Activity - Report each line from the records where the string "agent" turns up.

Records shown -
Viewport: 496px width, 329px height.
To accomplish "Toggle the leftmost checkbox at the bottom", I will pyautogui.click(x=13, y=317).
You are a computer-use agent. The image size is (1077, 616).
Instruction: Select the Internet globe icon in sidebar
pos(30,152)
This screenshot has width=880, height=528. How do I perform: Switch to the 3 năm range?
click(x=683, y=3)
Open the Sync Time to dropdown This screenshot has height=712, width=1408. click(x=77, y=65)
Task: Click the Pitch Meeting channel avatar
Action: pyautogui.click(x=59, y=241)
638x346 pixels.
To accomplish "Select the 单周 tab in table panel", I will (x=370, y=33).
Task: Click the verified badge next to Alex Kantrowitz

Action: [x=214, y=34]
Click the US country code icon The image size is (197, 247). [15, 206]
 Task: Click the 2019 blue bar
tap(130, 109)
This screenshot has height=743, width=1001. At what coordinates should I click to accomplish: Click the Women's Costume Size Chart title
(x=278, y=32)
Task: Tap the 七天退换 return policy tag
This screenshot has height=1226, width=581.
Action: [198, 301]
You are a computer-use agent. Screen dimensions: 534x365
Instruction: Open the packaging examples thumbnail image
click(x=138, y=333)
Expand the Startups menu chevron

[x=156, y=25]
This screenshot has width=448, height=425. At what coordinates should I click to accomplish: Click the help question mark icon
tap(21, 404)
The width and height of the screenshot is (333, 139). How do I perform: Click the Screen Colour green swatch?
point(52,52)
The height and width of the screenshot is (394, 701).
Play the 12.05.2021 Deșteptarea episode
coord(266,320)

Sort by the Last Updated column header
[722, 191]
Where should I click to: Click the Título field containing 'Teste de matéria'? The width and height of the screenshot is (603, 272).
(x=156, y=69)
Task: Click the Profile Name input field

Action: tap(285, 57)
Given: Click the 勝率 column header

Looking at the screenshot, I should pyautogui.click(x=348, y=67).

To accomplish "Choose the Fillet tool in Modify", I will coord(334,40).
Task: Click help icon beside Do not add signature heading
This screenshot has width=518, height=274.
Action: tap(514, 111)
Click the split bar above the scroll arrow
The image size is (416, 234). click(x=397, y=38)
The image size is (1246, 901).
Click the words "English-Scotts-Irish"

Response to the exercise -
You are a computer-use agent. The image size is (1077, 616).
You are a computer-use agent. Screen dimensions: 534x365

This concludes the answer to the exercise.